_Brief_.
Reproduce the records below, substituting "numbered callout bubble" for each occurrence of "circled callout number" and leaving everything else unchanged.
#####
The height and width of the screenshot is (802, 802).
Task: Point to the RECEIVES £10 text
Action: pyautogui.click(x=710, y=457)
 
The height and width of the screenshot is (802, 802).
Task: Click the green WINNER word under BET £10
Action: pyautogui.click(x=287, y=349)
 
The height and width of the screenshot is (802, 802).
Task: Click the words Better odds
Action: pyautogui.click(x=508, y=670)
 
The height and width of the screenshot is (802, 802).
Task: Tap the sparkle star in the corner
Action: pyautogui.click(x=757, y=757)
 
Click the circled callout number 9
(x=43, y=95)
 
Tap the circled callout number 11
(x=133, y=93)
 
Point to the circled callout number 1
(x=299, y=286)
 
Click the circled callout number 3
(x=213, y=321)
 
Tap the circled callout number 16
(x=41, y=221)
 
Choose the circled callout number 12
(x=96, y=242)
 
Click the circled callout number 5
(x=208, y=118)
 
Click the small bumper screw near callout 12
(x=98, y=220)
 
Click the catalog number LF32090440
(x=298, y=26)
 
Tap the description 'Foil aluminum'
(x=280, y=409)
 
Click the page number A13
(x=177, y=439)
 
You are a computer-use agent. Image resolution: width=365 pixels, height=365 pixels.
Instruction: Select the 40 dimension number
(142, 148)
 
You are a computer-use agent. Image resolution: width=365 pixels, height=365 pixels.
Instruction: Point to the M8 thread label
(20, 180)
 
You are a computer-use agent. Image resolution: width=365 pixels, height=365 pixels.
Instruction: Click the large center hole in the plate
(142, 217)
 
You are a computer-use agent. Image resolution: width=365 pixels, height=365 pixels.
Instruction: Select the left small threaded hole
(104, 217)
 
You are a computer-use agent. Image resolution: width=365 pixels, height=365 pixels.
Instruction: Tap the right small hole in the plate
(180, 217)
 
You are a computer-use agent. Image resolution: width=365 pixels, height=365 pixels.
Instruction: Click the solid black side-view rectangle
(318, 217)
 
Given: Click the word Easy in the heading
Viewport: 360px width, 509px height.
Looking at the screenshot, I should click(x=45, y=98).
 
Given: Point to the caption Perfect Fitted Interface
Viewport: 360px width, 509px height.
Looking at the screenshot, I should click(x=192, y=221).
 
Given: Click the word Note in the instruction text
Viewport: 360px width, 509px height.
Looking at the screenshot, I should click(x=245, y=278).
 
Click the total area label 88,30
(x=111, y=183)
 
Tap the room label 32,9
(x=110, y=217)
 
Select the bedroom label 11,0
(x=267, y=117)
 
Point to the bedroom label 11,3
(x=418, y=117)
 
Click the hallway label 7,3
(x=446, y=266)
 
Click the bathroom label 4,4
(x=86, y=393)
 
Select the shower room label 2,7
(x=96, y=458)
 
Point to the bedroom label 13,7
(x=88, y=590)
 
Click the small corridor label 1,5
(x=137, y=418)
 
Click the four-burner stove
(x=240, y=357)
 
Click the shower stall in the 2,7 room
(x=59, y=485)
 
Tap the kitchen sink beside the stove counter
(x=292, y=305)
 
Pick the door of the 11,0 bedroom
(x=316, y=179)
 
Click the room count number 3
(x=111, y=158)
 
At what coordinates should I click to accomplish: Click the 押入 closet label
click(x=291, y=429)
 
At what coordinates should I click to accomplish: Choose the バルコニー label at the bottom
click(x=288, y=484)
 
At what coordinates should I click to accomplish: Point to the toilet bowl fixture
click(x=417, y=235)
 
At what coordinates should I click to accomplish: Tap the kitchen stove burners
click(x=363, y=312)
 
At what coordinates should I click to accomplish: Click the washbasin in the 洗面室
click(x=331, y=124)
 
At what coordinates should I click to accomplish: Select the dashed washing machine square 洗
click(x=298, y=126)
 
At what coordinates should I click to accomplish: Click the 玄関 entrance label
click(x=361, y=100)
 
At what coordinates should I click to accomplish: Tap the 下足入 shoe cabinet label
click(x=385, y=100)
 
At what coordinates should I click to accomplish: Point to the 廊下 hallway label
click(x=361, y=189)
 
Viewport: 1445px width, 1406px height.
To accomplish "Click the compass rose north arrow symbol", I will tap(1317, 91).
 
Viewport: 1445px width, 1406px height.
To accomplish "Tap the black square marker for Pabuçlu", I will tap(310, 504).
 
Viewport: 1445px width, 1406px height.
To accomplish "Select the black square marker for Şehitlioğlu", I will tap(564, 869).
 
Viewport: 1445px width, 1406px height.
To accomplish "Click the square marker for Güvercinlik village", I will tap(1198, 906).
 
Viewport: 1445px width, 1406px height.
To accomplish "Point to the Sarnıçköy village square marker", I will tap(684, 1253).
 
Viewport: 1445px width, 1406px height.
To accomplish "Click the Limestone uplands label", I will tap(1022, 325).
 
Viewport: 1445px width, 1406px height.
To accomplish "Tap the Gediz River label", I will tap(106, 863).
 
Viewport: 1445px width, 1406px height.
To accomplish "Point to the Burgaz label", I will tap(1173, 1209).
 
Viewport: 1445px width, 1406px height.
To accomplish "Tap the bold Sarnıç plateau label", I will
#####
_Problem solution_.
The height and width of the screenshot is (802, 802).
Task: Point to the RECEIVES £10 text
Action: pyautogui.click(x=710, y=457)
 
The height and width of the screenshot is (802, 802).
Task: Click the green WINNER word under BET £10
Action: pyautogui.click(x=287, y=349)
 
The height and width of the screenshot is (802, 802).
Task: Click the words Better odds
Action: pyautogui.click(x=508, y=670)
 
The height and width of the screenshot is (802, 802).
Task: Tap the sparkle star in the corner
Action: pyautogui.click(x=757, y=757)
 
Click the numbered callout bubble 9
(x=43, y=95)
 
Tap the numbered callout bubble 11
(x=133, y=93)
 
Point to the numbered callout bubble 1
(x=299, y=286)
 
Click the numbered callout bubble 3
(x=213, y=321)
 
Tap the numbered callout bubble 16
(x=41, y=221)
 
Choose the numbered callout bubble 12
(x=96, y=242)
 
Click the numbered callout bubble 5
(x=208, y=118)
 
Click the small bumper screw near callout 12
(x=98, y=220)
 
Click the catalog number LF32090440
(x=298, y=26)
 
Tap the description 'Foil aluminum'
(x=280, y=409)
 
Click the page number A13
(x=177, y=439)
 
You are a computer-use agent. Image resolution: width=365 pixels, height=365 pixels.
Instruction: Select the 40 dimension number
(142, 148)
 
You are a computer-use agent. Image resolution: width=365 pixels, height=365 pixels.
Instruction: Point to the M8 thread label
(20, 180)
 
You are a computer-use agent. Image resolution: width=365 pixels, height=365 pixels.
Instruction: Click the large center hole in the plate
(142, 217)
 
You are a computer-use agent. Image resolution: width=365 pixels, height=365 pixels.
Instruction: Select the left small threaded hole
(104, 217)
 
You are a computer-use agent. Image resolution: width=365 pixels, height=365 pixels.
Instruction: Tap the right small hole in the plate
(180, 217)
 
You are a computer-use agent. Image resolution: width=365 pixels, height=365 pixels.
Instruction: Click the solid black side-view rectangle
(318, 217)
 
Given: Click the word Easy in the heading
Viewport: 360px width, 509px height.
Looking at the screenshot, I should click(x=45, y=98).
 
Given: Point to the caption Perfect Fitted Interface
Viewport: 360px width, 509px height.
Looking at the screenshot, I should click(x=192, y=221).
 
Given: Click the word Note in the instruction text
Viewport: 360px width, 509px height.
Looking at the screenshot, I should click(x=245, y=278).
 
Click the total area label 88,30
(x=111, y=183)
 
Tap the room label 32,9
(x=110, y=217)
 
Select the bedroom label 11,0
(x=267, y=117)
 
Point to the bedroom label 11,3
(x=418, y=117)
 
Click the hallway label 7,3
(x=446, y=266)
 
Click the bathroom label 4,4
(x=86, y=393)
 
Select the shower room label 2,7
(x=96, y=458)
 
Point to the bedroom label 13,7
(x=88, y=590)
 
Click the small corridor label 1,5
(x=137, y=418)
 
Click the four-burner stove
(x=240, y=357)
 
Click the shower stall in the 2,7 room
(x=59, y=485)
 
Tap the kitchen sink beside the stove counter
(x=292, y=305)
 
Pick the door of the 11,0 bedroom
(x=316, y=179)
 
Click the room count number 3
(x=111, y=158)
 
At what coordinates should I click to accomplish: Click the 押入 closet label
click(x=291, y=429)
 
At what coordinates should I click to accomplish: Choose the バルコニー label at the bottom
click(x=288, y=484)
 
At what coordinates should I click to accomplish: Point to the toilet bowl fixture
click(x=417, y=235)
 
At what coordinates should I click to accomplish: Tap the kitchen stove burners
click(x=363, y=312)
 
At what coordinates should I click to accomplish: Click the washbasin in the 洗面室
click(x=331, y=124)
 
At what coordinates should I click to accomplish: Select the dashed washing machine square 洗
click(x=298, y=126)
 
At what coordinates should I click to accomplish: Click the 玄関 entrance label
click(x=361, y=100)
 
At what coordinates should I click to accomplish: Tap the 下足入 shoe cabinet label
click(x=385, y=100)
 
At what coordinates should I click to accomplish: Point to the 廊下 hallway label
click(x=361, y=189)
 
Viewport: 1445px width, 1406px height.
To accomplish "Click the compass rose north arrow symbol", I will tap(1317, 91).
 
Viewport: 1445px width, 1406px height.
To accomplish "Tap the black square marker for Pabuçlu", I will tap(310, 504).
 
Viewport: 1445px width, 1406px height.
To accomplish "Select the black square marker for Şehitlioğlu", I will tap(564, 869).
 
Viewport: 1445px width, 1406px height.
To accomplish "Click the square marker for Güvercinlik village", I will tap(1198, 906).
 
Viewport: 1445px width, 1406px height.
To accomplish "Point to the Sarnıçköy village square marker", I will tap(684, 1253).
 
Viewport: 1445px width, 1406px height.
To accomplish "Click the Limestone uplands label", I will tap(1022, 325).
 
Viewport: 1445px width, 1406px height.
To accomplish "Tap the Gediz River label", I will tap(106, 863).
 
Viewport: 1445px width, 1406px height.
To accomplish "Point to the Burgaz label", I will tap(1173, 1209).
 
Viewport: 1445px width, 1406px height.
To accomplish "Tap the bold Sarnıç plateau label", I will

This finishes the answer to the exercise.